§ TASK INSTRUCTIONS
1. Quote the rover contest text from "The smaller the" up to and including "surveyortestsuite.m...".
2. Decide whether each statement agrees with the rover contest text, answering yes or no and quoting the deciding words: (a) The values chosen were alpha = 5 and beta = 20. (b) Handling all five rovers in parallel at each time step proved more effective than computing a separate path for each rover. (c) The survey coverage percentage rose steadily as these techniques were introduced.

§ SELECTED TEXT
-------

The smaller the score, the better. For this scoring formula, the ratio alpha/beta is the key factor. After some testing, we decided that 1 to 4 is about the right ratio and chose alpha = 5 and beta = 20.

### Test Suite

The other key variable in the scoring was our particular choice of maps that we used in the test suite. You can now download them here:
surveyortestsuite.m...

### Simple optimizations

We provided two sample entries to illustrate the rules and to get the contest started. Most of the initial contest entries started out by tweaking one of these two sample programs. During the evolution of this program, several key techniques had been introduced:
1. Go straight if possible, because turning "wastes" a step.
2. Use a transition matrix for the orientation. This technique can make the code clearer and improve the speed by avoiding conditionals and MOD or REM functions.
3. Look ahead several steps instead of just looking at the immediate neighbors. This is like adding a telescope to the rover. It's also a step from local optimization towards global optimization.
4. Use 1-d indexing instead of 2-d indexing.
5. "Build a wall" around the borders of the map. That is, add an additional row or column at the edges of the map and fill this border with -1, so we can treat the boundary the same as we treat internal forbidden regions. This saves a lot of CPU time by avoiding constant checking to see if a rover has reached the edge of the map.
6. The most important breakthrough is to compute a complete path for each Rover separately instead of handling all 5 rovers at each time step in parallel. Contrary to our intuitions, this turned out to be more effective.

These techniques were very effective, and they reduced the score from the initial 1193 of our sample lookmove to 263.9, achieved by Roger Stuckey's SiRov (whose lineage can be traced back to the original lookmove through contributions by Peter Acklam, Paulo Uribe, He Qiang, and Anders Holtsberg). This is quite a significant improvement. However, most of these techniques were efforts to improve the CPU time for the algorithm. The survey coverage percentage stood still for quite a while. (Note that in this report, we report scores to the nearest integer. The scores were reported with more precision in the contest rankings.)

-------

§ COLLECTED MATERIAL
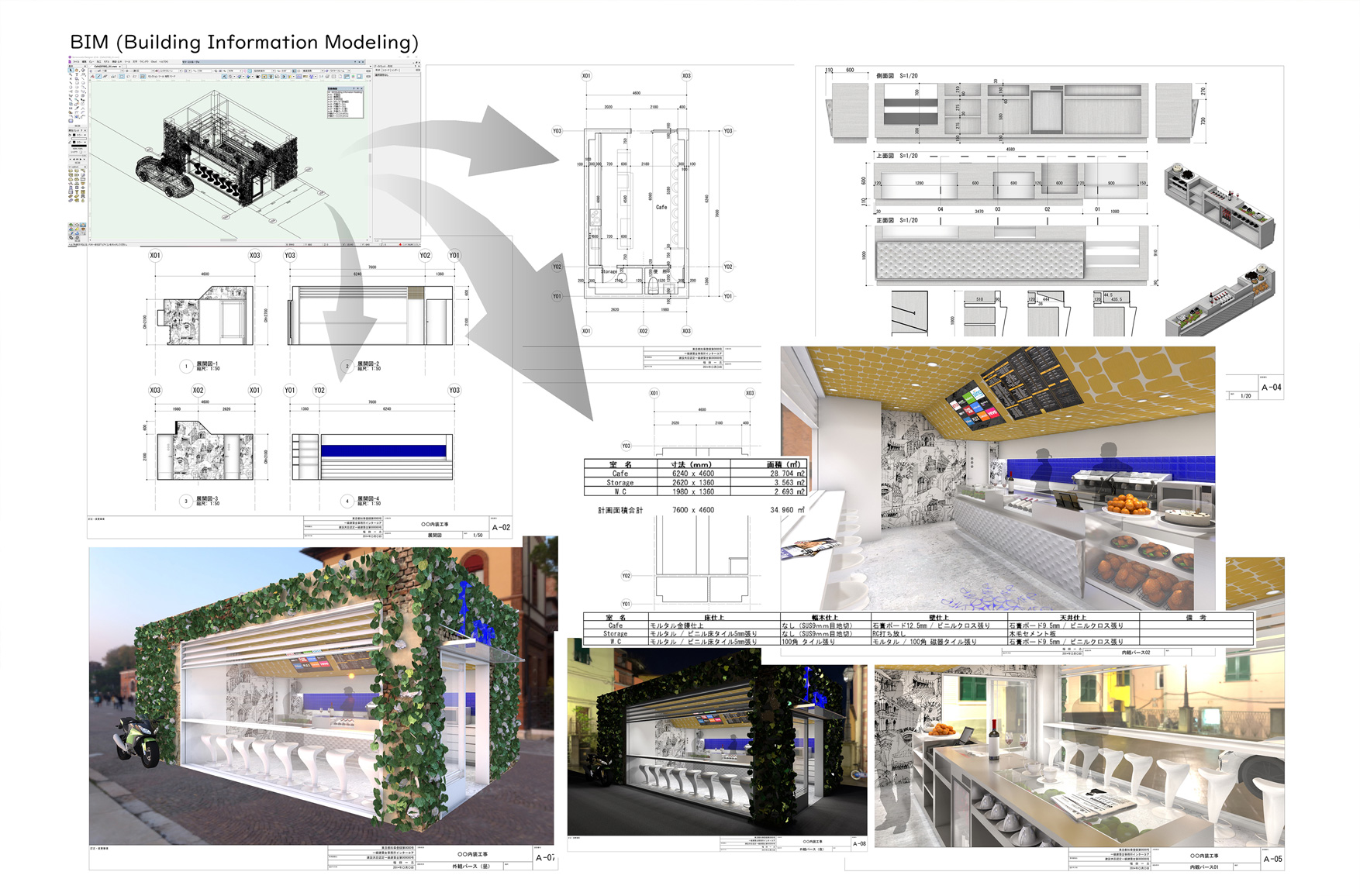Viewport: 1360px width, 896px height.
Task: Click the horizontal scrollbar under the drawing area
Action: pyautogui.click(x=229, y=240)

-------

§ ANSWERS FOR THIS EXERCISE
1.
The smaller the score, the better. For this scoring formula, the ratio alpha/beta is the key factor. After some testing, we decided that 1 to 4 is about the right ratio and chose alpha = 5 and beta = 20.

### Test Suite

The other key variable in the scoring was our particular choice of maps that we used in the test suite. You can now download them here:
surveyortestsuite.m...

2.
(a) Yes: "chose alpha = 5 and beta = 20"
(b) No: "The most important breakthrough is to compute a complete path for each Rover separately instead of handling all 5 rovers at each time step in parallel. Contrary to our intuitions, this turned out to be more effective."
(c) No: "The survey coverage percentage stood still for quite a while."